Welcome to THE GREAT TIDE POOL
~Tales of Pacific Grove, California ~
by local award-winning author, Brad Herzog
FOR WHOM THE BELL TOLLS
July 15, 2026
It sits there, in front of the building on Pine Avenue, alongside a sign saying “City of Pacific Grove… Fire Department… Ocean Rescue… Hyperbaric Facility.” For something that weighs about 500 pounds and dates back possibly a century-and-a-half, it is remarkably unremarkable. In fact, in all the years I had driven by the fire station… or strolled past it… or stood right there to watch the Butterfly Parade, I had never actually paid attention to it.
But there it is. The Curfew Bell.
The story dates back to San Francisco before the turn of the 20th century when a Pagrovian named Dr. L.D. Stone came across an old church being torn down and saved its bell, knowing that it was just what the Methodist Retreaters in Pacific Grove were looking for. So he paid $6 for it and had it floated on a raft to PG. It hung in the first tiny firehouse on Fountain Avenue, where it became eminently useful – not so much as a fire bell but as a tool of the morality police in the Methodist Encampment that spawned PG.
You see, in those days there was a curfew. As longtime resident Lucy Neely McLane wrote in A Piney Paradise, a very old book about Pacific Grove, at 9 pm (8 pm from November to June) the bell would ring and “at its sound children fled from the streets.” An hour later, “everyone was expected to be indoors and all lights out on the grounds. A stroller between the lines of tents about nine forty-five would see amusing flicker pictures on the tent walls, hasty bedtime preparations, and a general blowing out of candles or lamp lights at the zero hour.”
It was unlawful for anyone under the age of 18 to be on any public street after the bell tolled. Shades were NOT to be drawn before 10 pm, oddly. A constable enforced the Curfew Law. For a couple of decades, that bell was the very symbol of the various rules and regulations that attempted to maintain a certain moral character in the Sanctuary by the Sea.

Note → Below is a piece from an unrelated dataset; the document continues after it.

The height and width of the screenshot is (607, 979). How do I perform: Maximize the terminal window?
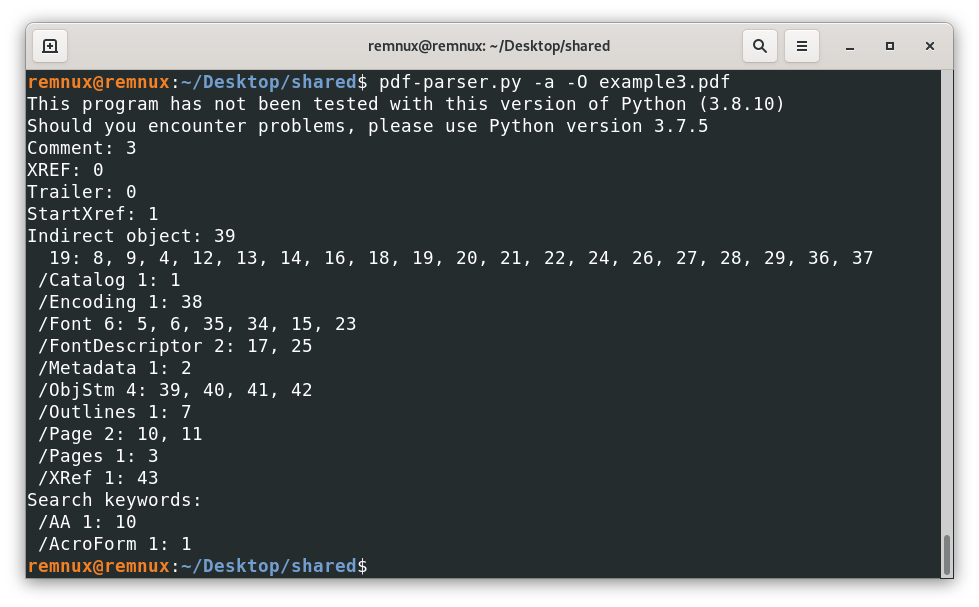(889, 46)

The bell was eventually moved, in 1912, to a new fire station at Forest and Laurel avenues before it was retired in 1950. Now it has a place of honor in front of the current station, albeit a somewhat inconspicuous one. But it is a lesson to look carefully as you meander through town. You are wandering through vivid history.
Sometimes, to even more greatly appreciate what is, it helps to know what was – to know that the Mammoth Stables that provided horses in the pre-automobile days once covered two full blocks on Laurel from Forest to Fountain… or that the Holman Building was built on the site of the former El Carmelo Hotel… or that there was once a Japanese Tea House at what is now Lovers Point Park.
The past rings out everywhere. So the Curfew Bell sits there, silent yet shouting a history worth hearing.